** Opening EXTRACTED RECORDS block **

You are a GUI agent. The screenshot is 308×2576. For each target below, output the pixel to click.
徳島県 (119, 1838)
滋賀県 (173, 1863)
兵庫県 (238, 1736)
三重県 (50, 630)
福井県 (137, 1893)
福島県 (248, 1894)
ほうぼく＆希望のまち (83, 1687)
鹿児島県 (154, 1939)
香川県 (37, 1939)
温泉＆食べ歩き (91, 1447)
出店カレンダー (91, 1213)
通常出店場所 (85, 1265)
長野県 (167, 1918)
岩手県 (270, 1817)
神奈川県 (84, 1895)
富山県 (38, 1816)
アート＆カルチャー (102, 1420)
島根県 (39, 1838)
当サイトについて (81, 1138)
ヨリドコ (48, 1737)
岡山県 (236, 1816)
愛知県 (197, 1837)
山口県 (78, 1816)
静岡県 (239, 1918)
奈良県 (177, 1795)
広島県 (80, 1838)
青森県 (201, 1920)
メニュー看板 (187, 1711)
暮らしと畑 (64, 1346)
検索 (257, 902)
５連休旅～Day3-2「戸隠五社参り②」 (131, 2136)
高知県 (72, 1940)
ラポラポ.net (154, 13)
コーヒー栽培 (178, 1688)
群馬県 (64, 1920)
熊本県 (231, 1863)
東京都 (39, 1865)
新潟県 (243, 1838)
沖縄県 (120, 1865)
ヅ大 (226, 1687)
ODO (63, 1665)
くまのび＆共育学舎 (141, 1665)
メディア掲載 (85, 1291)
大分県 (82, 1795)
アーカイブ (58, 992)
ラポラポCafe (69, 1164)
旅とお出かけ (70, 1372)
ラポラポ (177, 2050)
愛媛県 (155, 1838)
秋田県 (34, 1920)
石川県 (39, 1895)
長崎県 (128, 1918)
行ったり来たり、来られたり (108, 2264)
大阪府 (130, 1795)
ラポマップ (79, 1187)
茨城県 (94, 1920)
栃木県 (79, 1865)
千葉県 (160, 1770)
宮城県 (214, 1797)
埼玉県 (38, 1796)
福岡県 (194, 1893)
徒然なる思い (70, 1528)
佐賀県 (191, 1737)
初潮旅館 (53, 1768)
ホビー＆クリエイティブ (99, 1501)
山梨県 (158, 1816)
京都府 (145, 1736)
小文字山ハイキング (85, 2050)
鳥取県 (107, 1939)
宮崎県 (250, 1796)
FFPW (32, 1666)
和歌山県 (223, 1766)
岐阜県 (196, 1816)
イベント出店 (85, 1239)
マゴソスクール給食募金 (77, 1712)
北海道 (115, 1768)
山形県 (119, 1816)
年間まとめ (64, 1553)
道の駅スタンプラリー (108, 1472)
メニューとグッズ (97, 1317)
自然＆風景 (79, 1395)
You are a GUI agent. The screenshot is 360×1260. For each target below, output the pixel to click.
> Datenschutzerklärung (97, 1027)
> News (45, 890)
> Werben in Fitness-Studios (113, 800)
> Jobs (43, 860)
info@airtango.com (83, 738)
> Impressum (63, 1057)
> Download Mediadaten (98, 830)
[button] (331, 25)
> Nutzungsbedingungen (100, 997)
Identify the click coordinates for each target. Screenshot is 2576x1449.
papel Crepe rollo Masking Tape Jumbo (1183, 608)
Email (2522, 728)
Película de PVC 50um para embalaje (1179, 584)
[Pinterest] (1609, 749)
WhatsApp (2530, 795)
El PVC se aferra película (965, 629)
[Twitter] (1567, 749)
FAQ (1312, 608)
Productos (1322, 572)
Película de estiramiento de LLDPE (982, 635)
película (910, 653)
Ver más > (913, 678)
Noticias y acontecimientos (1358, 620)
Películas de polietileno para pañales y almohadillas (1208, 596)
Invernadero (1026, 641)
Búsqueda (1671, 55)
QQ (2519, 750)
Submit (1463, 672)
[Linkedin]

** Closing EXTRACTED RECORDS block **

The records shown above are to be copied exactly, every one of them.

You are a GUI agent. The screenshot is 308×2576. For each target below, output the pixel to click.
徳島県 (119, 1838)
滋賀県 (173, 1863)
兵庫県 (238, 1736)
三重県 (50, 630)
福井県 (137, 1893)
福島県 (248, 1894)
ほうぼく＆希望のまち (83, 1687)
鹿児島県 (154, 1939)
香川県 (37, 1939)
温泉＆食べ歩き (91, 1447)
出店カレンダー (91, 1213)
通常出店場所 (85, 1265)
長野県 (167, 1918)
岩手県 (270, 1817)
神奈川県 (84, 1895)
富山県 (38, 1816)
アート＆カルチャー (102, 1420)
島根県 (39, 1838)
当サイトについて (81, 1138)
ヨリドコ (48, 1737)
岡山県 (236, 1816)
愛知県 (197, 1837)
山口県 (78, 1816)
静岡県 (239, 1918)
奈良県 (177, 1795)
広島県 (80, 1838)
青森県 (201, 1920)
メニュー看板 (187, 1711)
暮らしと畑 (64, 1346)
検索 (257, 902)
５連休旅～Day3-2「戸隠五社参り②」 (131, 2136)
高知県 (72, 1940)
ラポラポ.net (154, 13)
コーヒー栽培 (178, 1688)
群馬県 (64, 1920)
熊本県 (231, 1863)
東京都 (39, 1865)
新潟県 (243, 1838)
沖縄県 (120, 1865)
ヅ大 (226, 1687)
ODO (63, 1665)
くまのび＆共育学舎 (141, 1665)
メディア掲載 (85, 1291)
大分県 (82, 1795)
アーカイブ (58, 992)
ラポラポCafe (69, 1164)
旅とお出かけ (70, 1372)
ラポラポ (177, 2050)
愛媛県 (155, 1838)
秋田県 (34, 1920)
石川県 (39, 1895)
長崎県 (128, 1918)
行ったり来たり、来られたり (108, 2264)
大阪府 (130, 1795)
ラポマップ (79, 1187)
茨城県 (94, 1920)
栃木県 (79, 1865)
千葉県 (160, 1770)
宮城県 (214, 1797)
埼玉県 (38, 1796)
福岡県 (194, 1893)
徒然なる思い (70, 1528)
佐賀県 (191, 1737)
初潮旅館 (53, 1768)
ホビー＆クリエイティブ (99, 1501)
山梨県 (158, 1816)
京都府 (145, 1736)
小文字山ハイキング (85, 2050)
鳥取県 (107, 1939)
宮崎県 (250, 1796)
FFPW (32, 1666)
和歌山県 (223, 1766)
岐阜県 (196, 1816)
イベント出店 (85, 1239)
マゴソスクール給食募金 (77, 1712)
北海道 (115, 1768)
山形県 (119, 1816)
年間まとめ (64, 1553)
道の駅スタンプラリー (108, 1472)
メニューとグッズ (97, 1317)
自然＆風景 (79, 1395)
You are a GUI agent. The screenshot is 360×1260. For each target below, output the pixel to click.
> Datenschutzerklärung (97, 1027)
> News (45, 890)
> Werben in Fitness-Studios (113, 800)
> Jobs (43, 860)
info@airtango.com (83, 738)
> Impressum (63, 1057)
> Download Mediadaten (98, 830)
[button] (331, 25)
> Nutzungsbedingungen (100, 997)
Identify the click coordinates for each target. Screenshot is 2576x1449.
papel Crepe rollo Masking Tape Jumbo (1183, 608)
Email (2522, 728)
Película de PVC 50um para embalaje (1179, 584)
[Pinterest] (1609, 749)
WhatsApp (2530, 795)
El PVC se aferra película (965, 629)
[Twitter] (1567, 749)
FAQ (1312, 608)
Productos (1322, 572)
Película de estiramiento de LLDPE (982, 635)
película (910, 653)
Ver más > (913, 678)
Noticias y acontecimientos (1358, 620)
Películas de polietileno para pañales y almohadillas (1208, 596)
Invernadero (1026, 641)
Búsqueda (1671, 55)
QQ (2519, 750)
Submit (1463, 672)
[Linkedin]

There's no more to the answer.